Rovers on Mars

whats the point of the radiolarians and forams and oolites?

Just other things that have a similar shape. I'm not suggesting that's what's up there or anything.

i guessed not. That would be too much to hope for. are there new batches of pics coming in ? Is there a homepage satt?

An update from JPL, color this time.

This magnified look at the martian soil near the Mars Exploration Rover Opportunity's landing site, Meridiani Planum, shows coarse grains sprinkled over a fine layer of sand. The image was captured on the 10th day, or sol, of the rover's mission by its microscopic imager, located on the instrument deployment device, or "arm." Scientists are intrigued by the spherical rocks, which can be formed by a variety of geologic processes, including cooling of molten lava droplets and accretion of concentric layers of material around a particle or "seed."

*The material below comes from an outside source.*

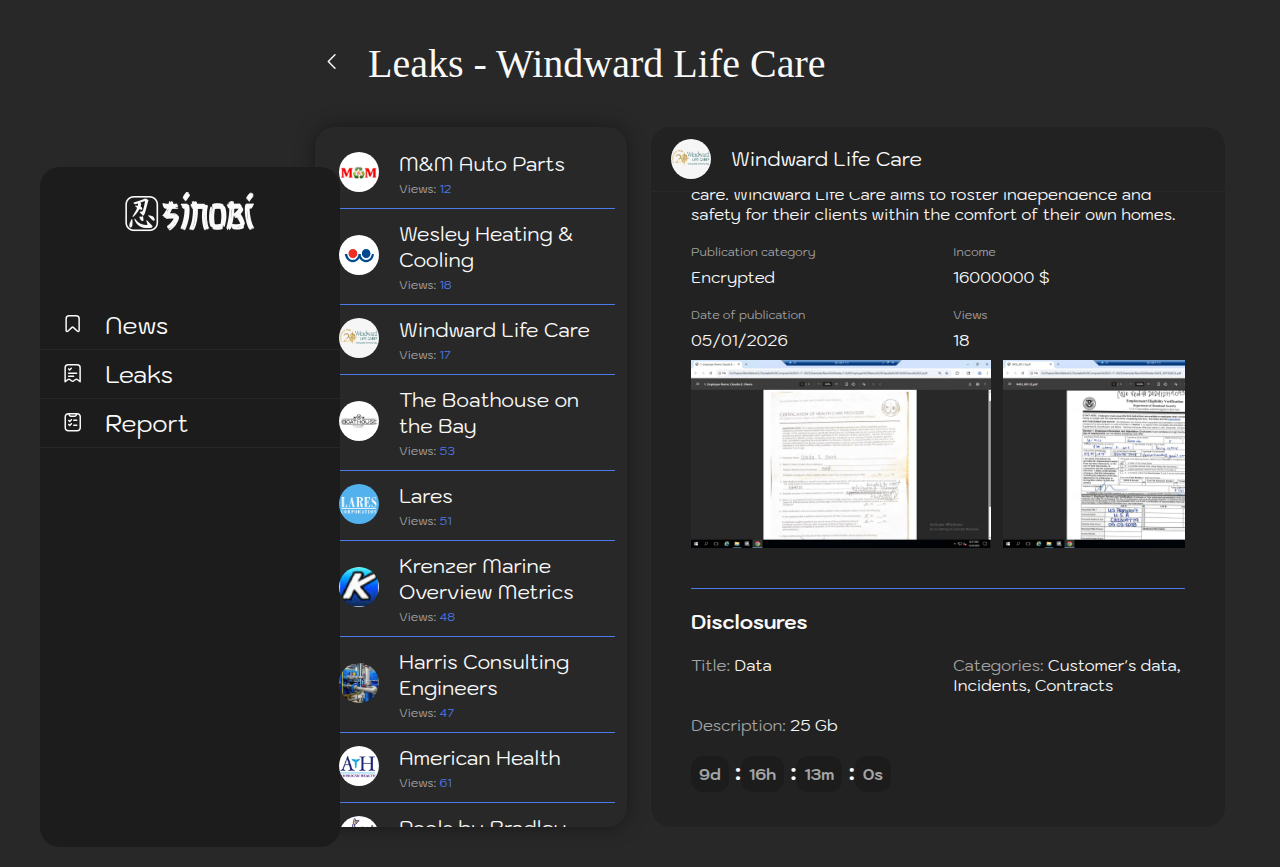Open the Leaks menu item
This screenshot has width=1280, height=867.
click(x=139, y=375)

The examined patch of soil is 3 centimeters (1.2 inches) across. The circular grain in the lower left corner is approximately 3 millimeters (.12 inches) across, or about the size of a sunflower seed.

This stretched color composite was obtained by merging images acquired with the orange-tinted dust cover in both its open and closed positions. The varying hints of orange suggest differences in mineral composition. The blue tint at the lower right corner is a tag used by scientists to indicate that the dust cover is closed.

The home page is here: http://origin.mars5.jpl.nasa.gov/home/index.html

And here's one for you Farmerman, a nice mineral map:

This map of a portion of the small crater currently encircling the Mars Exploration Rover Opportunity shows where crystalline hematite resides. Red and orange patches indicate high levels of the iron-bearing mineral, while blue and green denote low levels. The northeastern rock outcropping lining the rim of the crater does not appear to contain much hematite. Also lacking hematite are the rover's airbag bounce marks. This image consists of data from Opportunity's miniature thermal emission spectrometer superimposed on an image taken by the rover's panoramic camera.

I almost posted thhe color shot of the little chunks. Almost like lava ropes and concretions.
The shot showing the tes hematite hits may have to be shot a few times, perhaps the bag bounce sites are an artifact of dust being kicked up and if they train the camera to that site periodically maybe we can see some erosional processes in action as the color gets modified by wind blown material

The web site linked above has hi-res images of the microphoto. There are at least a couple of speherical objects, each with a pock mark on it. There are also shards with circular holes in them.

I'm betting that the spheoids are microtektites with gas bubble formation on them (like the ones in the B&W earth image above). I think the shards with the circular holes are also impact related. I'm guessing that the molten material from impacts contain gas which form bubbles in the material when it solidifies. Then over the eons, these shards have been broken due to relentless of wind storm weathering.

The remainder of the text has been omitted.